In Las Vegas at its annual Amazon Web Services conference, the company unveiled Sumerian, a Web-based service that makes it easier to create VR and AR experiences without special expertise in things like 3-D graphics. Available in an invite-only preview version for now, Sumerian includes lots of 3-D spaces and objects (such as furniture from Amazon’s own catalogue of stuff) that developers can drag and drop into various scenes, along with 3-D characters that can be customized and will interact with users (Sumerian is able to use Amazon’s voice recognition technology, widely popularized with its Alexa digital assistant). The kinds of experiences people make with Sumerian can then be viewed on headsets like Google’s Daydream View, HTC’s Vive, and Oculus’s Rift, as well as Apple’s iPhone and iPad.

The move makes Amazon the latest big tech company to jump on the AR and VR bandwagon, joining Apple, Google, Facebook, Microsoft, and others that have already introduced various tools for developers—and, in some cases, headsets, too—in hopes of capitalizing on these nascent technologies.

Why is Amazon doing it? According to Marco Argenti, vice president of technology for AWS, it’s reacting to a desire from companies that want to try out AR and VR for everything from training to virtual concierge services but don’t have the technical capabilities to make, say, a VR app from scratch.

Argenti thinks simplifying the creation process (he believes that anybody who can make a Web page should be able to make a VR or AR experience) could lead to more stuff to do in AR and VR, which in turn may help the technologies spread.

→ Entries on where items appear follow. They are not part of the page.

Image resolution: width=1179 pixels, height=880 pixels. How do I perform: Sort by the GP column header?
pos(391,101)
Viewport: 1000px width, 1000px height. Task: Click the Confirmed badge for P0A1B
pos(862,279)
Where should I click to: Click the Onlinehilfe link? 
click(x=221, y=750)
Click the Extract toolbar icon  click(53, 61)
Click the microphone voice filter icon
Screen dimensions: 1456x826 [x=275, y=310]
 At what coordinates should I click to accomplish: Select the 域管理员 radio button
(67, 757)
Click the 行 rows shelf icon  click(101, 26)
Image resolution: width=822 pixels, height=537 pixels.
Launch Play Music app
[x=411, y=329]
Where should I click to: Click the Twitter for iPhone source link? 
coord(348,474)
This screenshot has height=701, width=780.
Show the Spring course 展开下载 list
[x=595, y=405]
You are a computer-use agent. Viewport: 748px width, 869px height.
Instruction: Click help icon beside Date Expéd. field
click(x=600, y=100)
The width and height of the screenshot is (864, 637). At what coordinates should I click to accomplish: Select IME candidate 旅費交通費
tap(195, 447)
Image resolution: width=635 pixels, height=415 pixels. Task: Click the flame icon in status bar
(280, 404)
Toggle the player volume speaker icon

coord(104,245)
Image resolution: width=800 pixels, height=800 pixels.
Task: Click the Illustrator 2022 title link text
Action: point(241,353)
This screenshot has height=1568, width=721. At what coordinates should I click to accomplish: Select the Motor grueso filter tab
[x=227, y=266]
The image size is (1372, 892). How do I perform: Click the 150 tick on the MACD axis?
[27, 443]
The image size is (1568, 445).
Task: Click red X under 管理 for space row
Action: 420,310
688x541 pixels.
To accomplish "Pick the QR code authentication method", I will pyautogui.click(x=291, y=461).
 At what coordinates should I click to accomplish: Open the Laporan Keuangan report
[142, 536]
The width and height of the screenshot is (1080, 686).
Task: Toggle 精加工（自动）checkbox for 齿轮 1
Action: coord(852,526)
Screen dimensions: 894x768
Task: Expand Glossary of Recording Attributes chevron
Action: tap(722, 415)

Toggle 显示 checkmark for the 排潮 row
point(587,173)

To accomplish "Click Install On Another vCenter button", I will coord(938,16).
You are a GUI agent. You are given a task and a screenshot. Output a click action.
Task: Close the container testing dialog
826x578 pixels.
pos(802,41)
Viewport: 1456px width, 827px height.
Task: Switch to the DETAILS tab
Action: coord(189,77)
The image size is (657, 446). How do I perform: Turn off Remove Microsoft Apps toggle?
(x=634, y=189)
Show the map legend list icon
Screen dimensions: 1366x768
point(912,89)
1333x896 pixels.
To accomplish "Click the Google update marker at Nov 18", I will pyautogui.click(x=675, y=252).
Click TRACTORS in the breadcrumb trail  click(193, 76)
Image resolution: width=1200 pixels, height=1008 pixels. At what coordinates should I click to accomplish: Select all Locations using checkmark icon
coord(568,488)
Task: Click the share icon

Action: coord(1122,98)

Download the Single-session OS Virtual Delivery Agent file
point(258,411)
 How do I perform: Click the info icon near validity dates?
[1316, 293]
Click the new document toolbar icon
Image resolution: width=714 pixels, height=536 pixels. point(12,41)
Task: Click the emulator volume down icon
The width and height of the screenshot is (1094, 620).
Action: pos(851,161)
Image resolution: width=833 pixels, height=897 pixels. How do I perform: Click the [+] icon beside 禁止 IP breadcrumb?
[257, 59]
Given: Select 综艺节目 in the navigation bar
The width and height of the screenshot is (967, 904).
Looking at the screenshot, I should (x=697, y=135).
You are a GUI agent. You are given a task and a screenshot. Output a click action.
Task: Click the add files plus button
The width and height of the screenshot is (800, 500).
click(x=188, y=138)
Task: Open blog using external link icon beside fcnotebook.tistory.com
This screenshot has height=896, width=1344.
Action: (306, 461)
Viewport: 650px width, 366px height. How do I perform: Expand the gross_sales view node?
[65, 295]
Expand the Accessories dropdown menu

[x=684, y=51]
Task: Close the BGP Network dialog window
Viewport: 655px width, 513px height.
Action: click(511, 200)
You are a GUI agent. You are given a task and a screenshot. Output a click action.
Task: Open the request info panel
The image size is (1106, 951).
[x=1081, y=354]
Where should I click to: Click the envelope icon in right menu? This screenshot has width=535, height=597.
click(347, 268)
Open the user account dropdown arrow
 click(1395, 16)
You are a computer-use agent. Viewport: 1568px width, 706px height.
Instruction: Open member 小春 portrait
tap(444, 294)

So far, companies trying out Sumerian include medical-device maker Thermo Fisher Scientific, location-data startup Mapbox, and Nokia. If Sumerian catches on with businesses, it could lead to a range of both internal and consumer-geared apps. A factory operator might, for instance, use Sumerian to build a VR app that trains employees on new safety procedures. Or perhaps a real estate company will use it for virtual home tours.

Of course, Sumerian is also a potential moneymaker for Amazon. Rather than charging a fee to use Sumerian itself, Amazon charges users for services such as hosting and serving up VR and AR experiences to users.

With costs around six cents per gigabyte per month for Sumerian scene storage and 38 cents per gigabyte per month for scene traffic, it might sound like chump change right now, given the small market for AR and VR. But if the market continues to grow, it could eventually add up to a lot more for Amazon.